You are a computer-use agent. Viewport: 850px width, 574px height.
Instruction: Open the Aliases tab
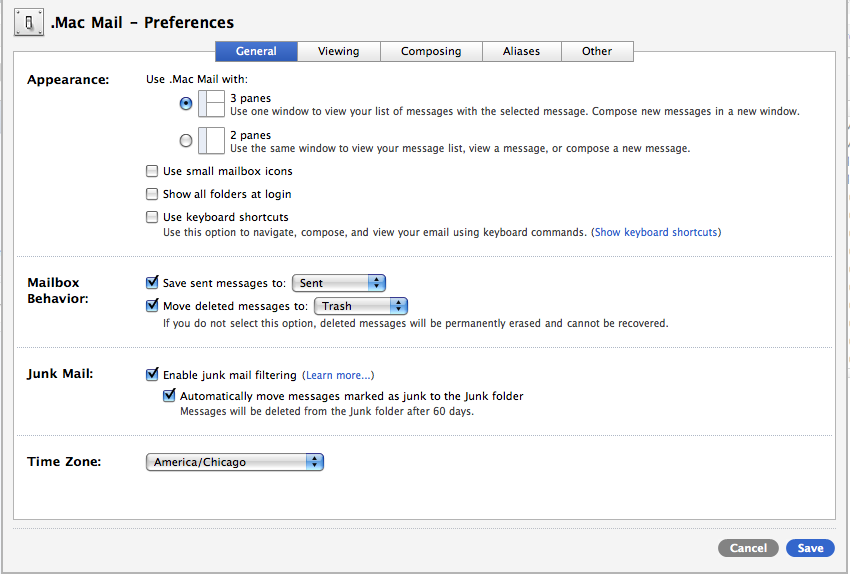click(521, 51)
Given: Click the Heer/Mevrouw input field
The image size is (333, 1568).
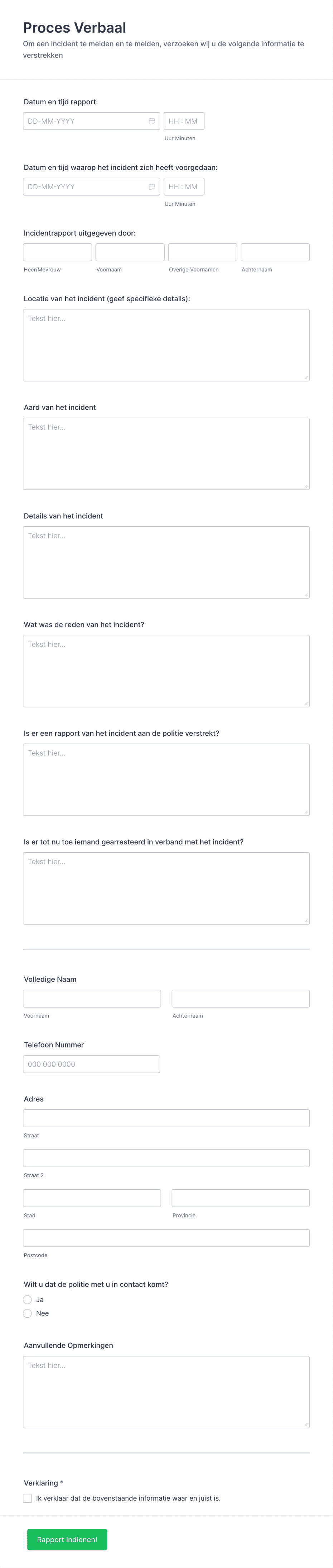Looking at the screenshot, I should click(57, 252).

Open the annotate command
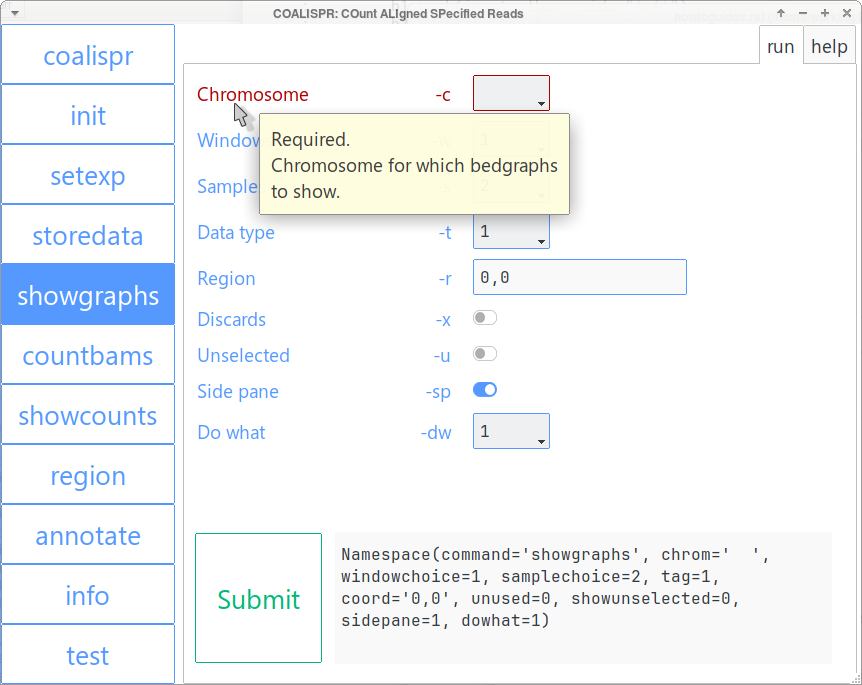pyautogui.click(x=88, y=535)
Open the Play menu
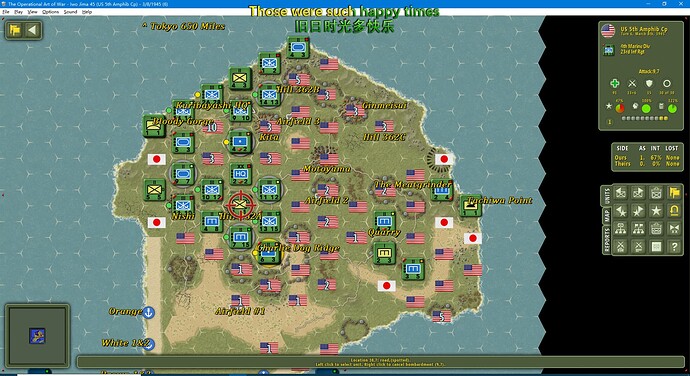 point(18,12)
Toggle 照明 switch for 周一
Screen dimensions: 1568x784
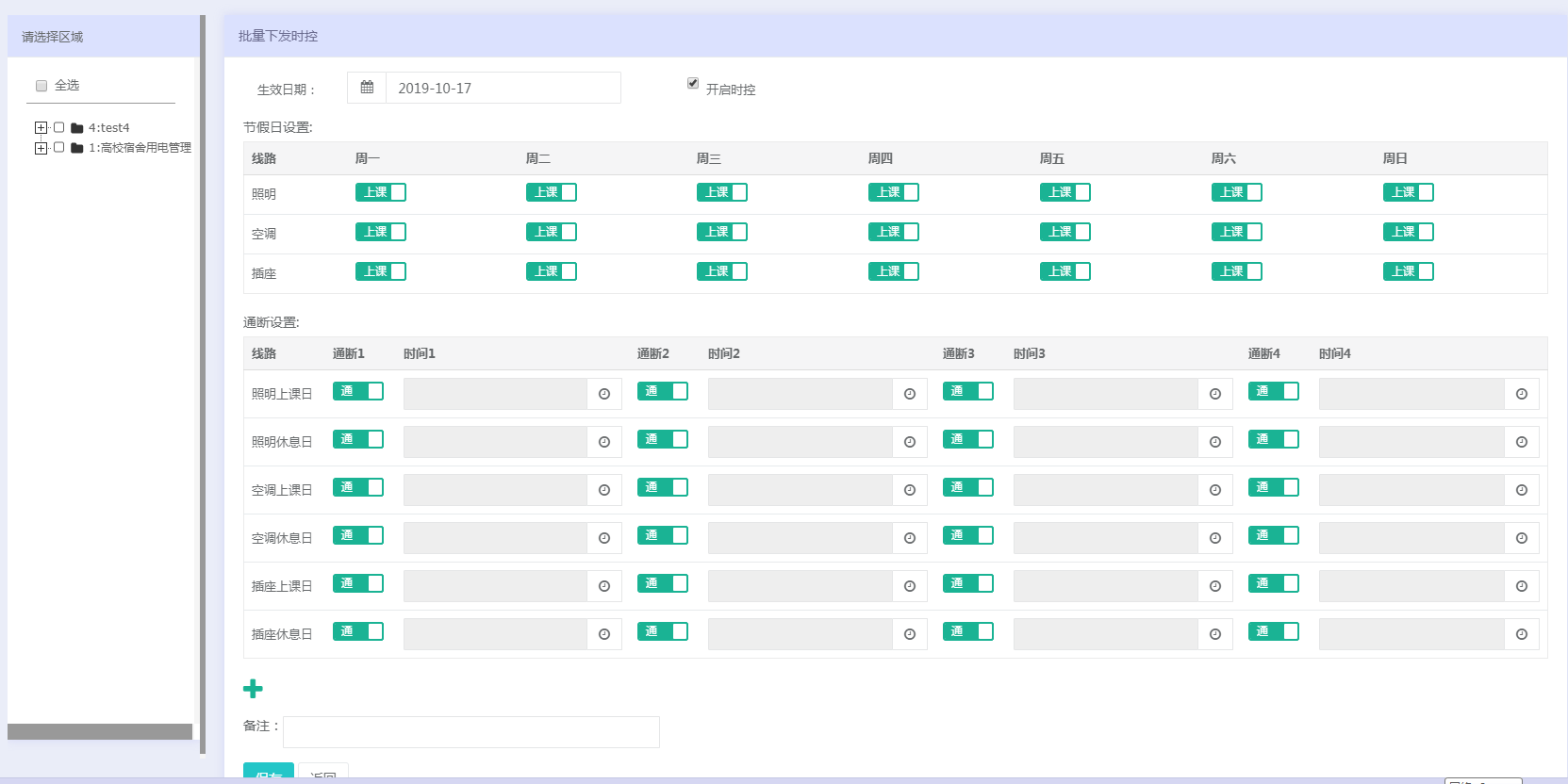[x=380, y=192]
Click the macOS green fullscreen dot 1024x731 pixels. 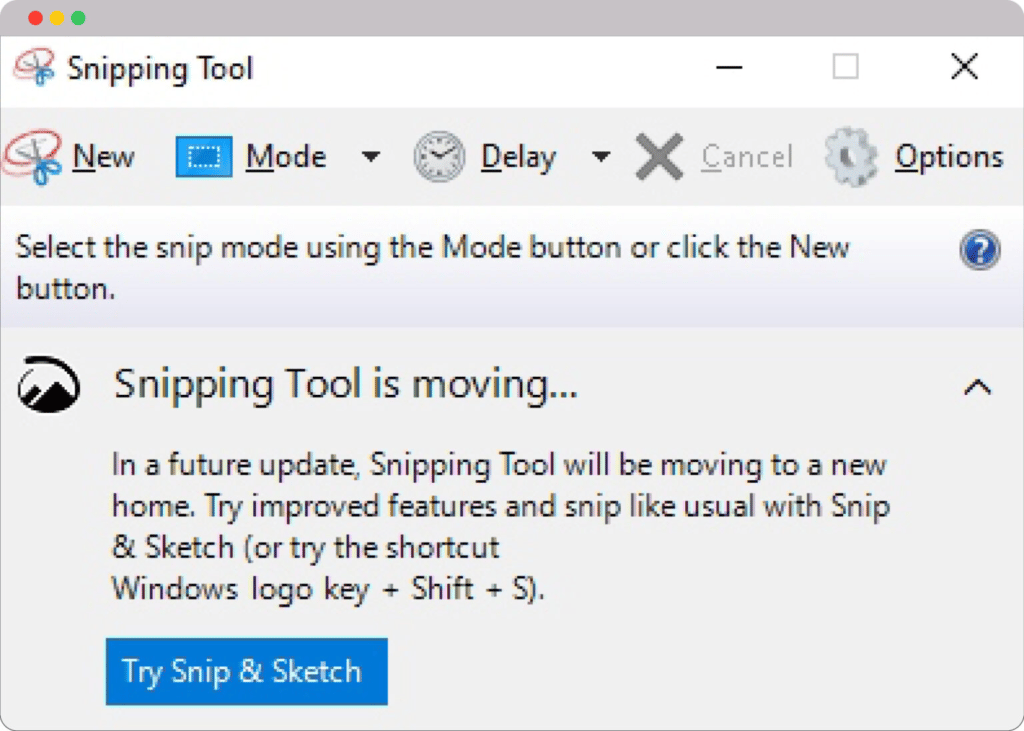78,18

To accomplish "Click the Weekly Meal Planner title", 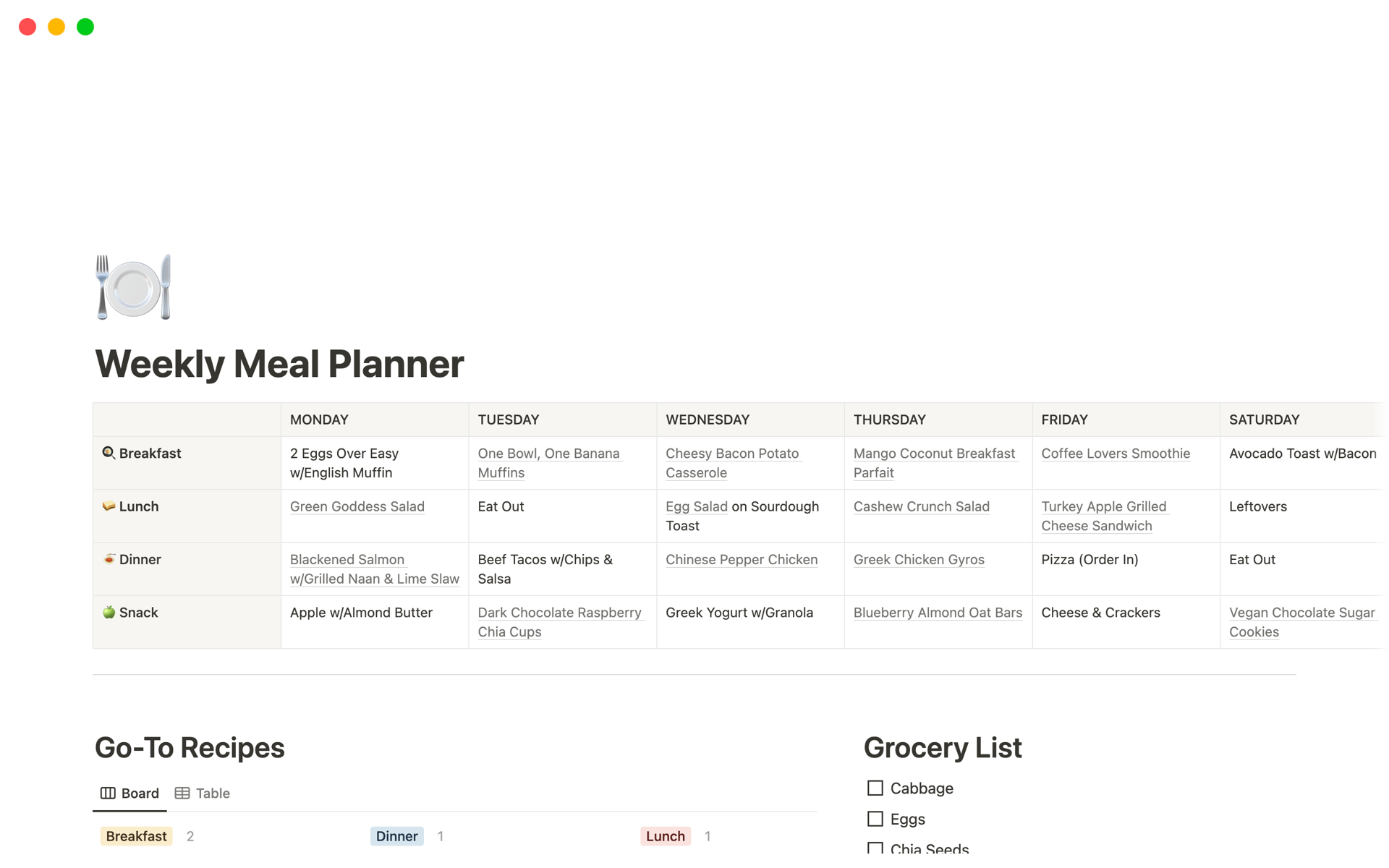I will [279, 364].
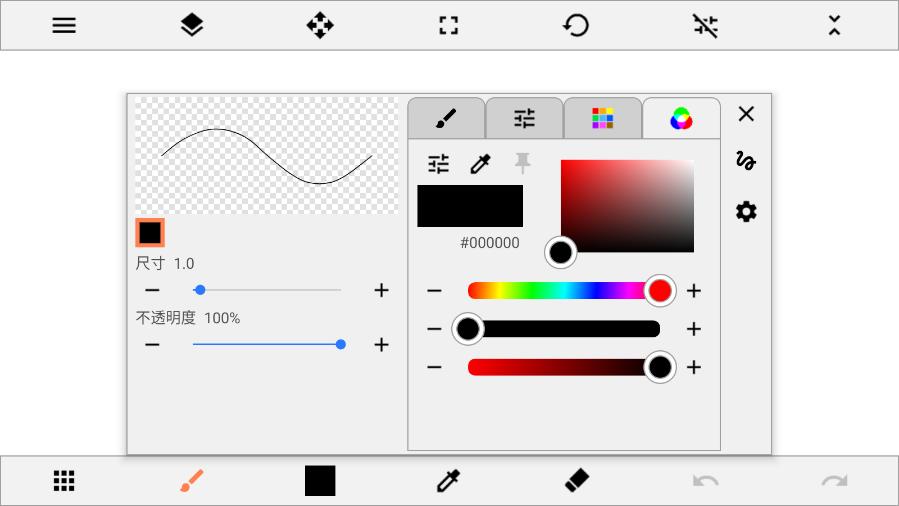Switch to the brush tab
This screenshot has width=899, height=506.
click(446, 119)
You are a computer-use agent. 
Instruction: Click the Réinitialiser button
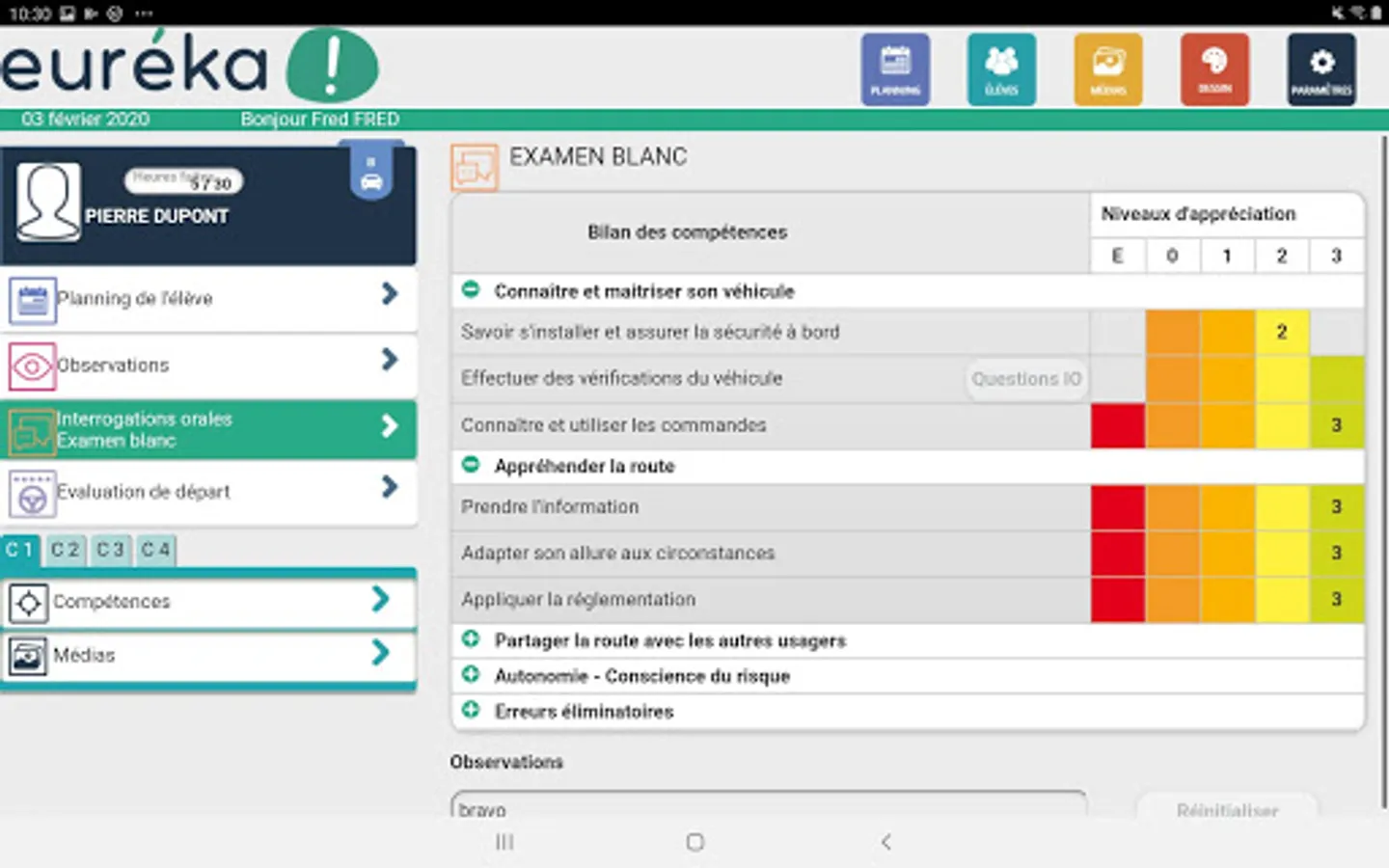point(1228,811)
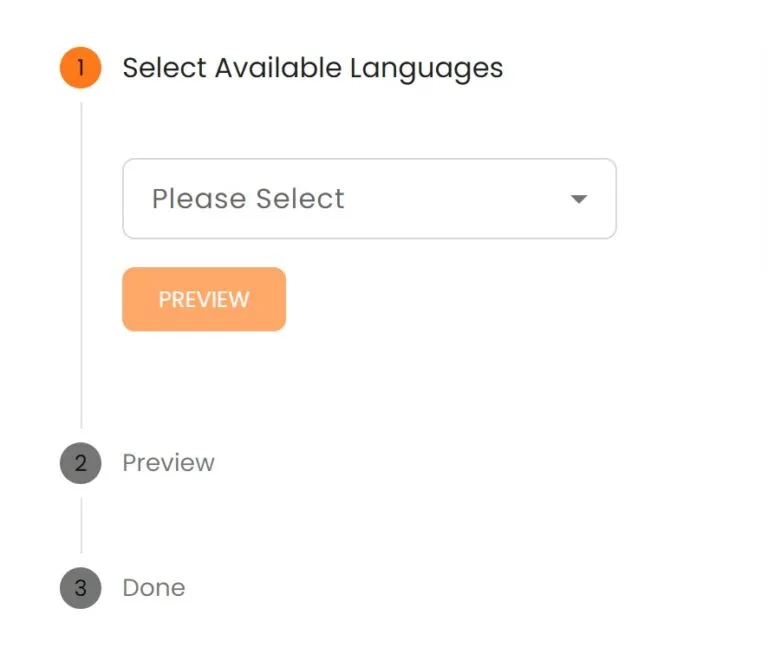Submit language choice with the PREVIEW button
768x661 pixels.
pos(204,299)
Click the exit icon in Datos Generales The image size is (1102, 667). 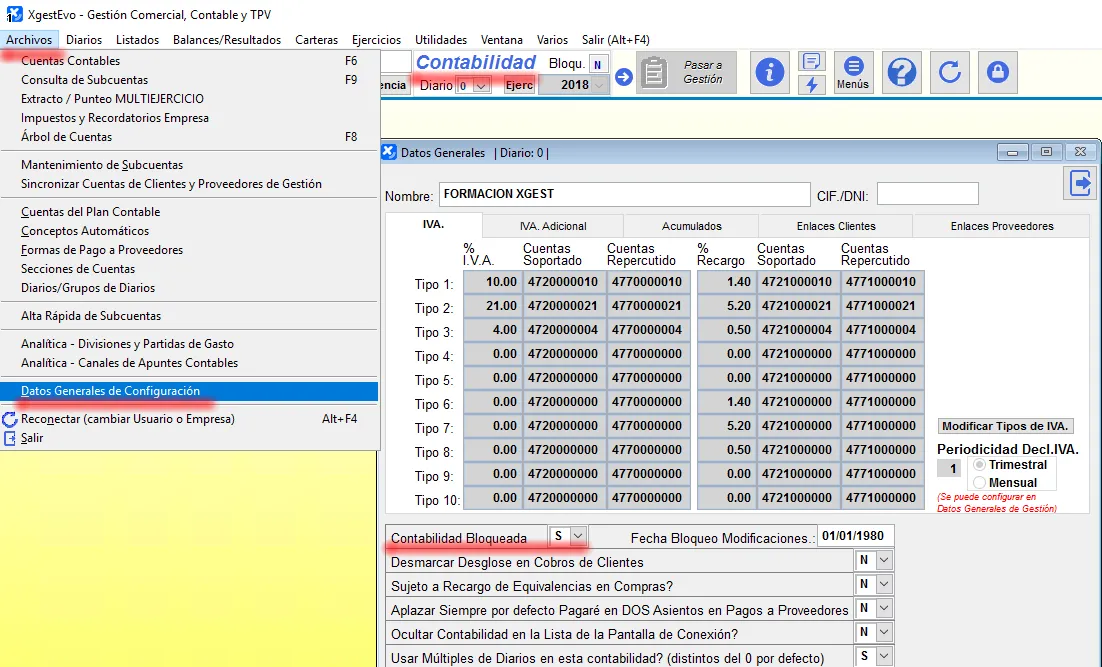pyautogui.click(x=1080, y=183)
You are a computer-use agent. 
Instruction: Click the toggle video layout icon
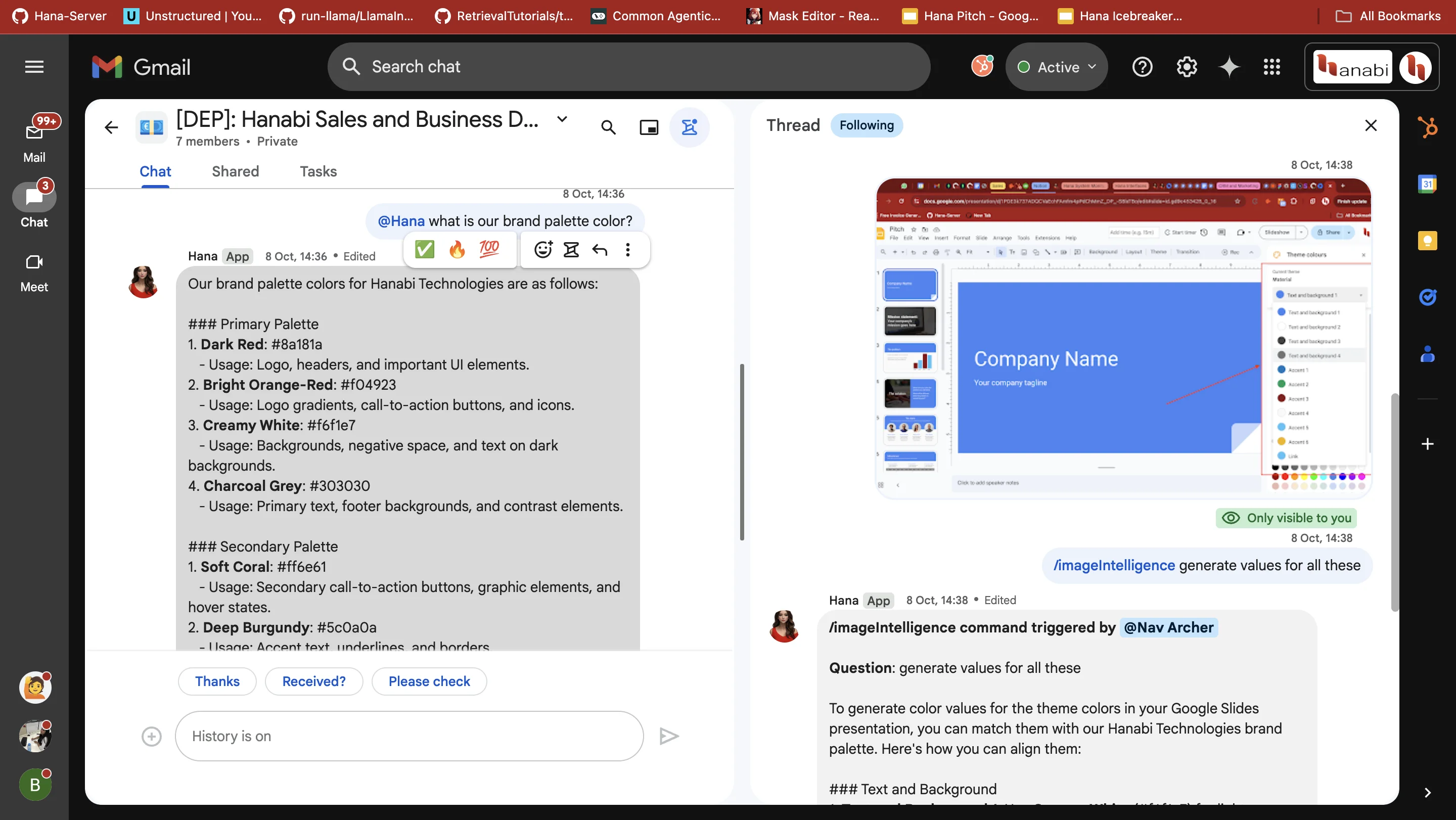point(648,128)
::::
| Your objective |
Begin with the line that contains "Instruction: Click the toggle" and repeat every line through the end of the data, exactly and only those lines, leaving out the pictures.

| Response area |
Instruction: Click the toggle video layout icon
point(648,128)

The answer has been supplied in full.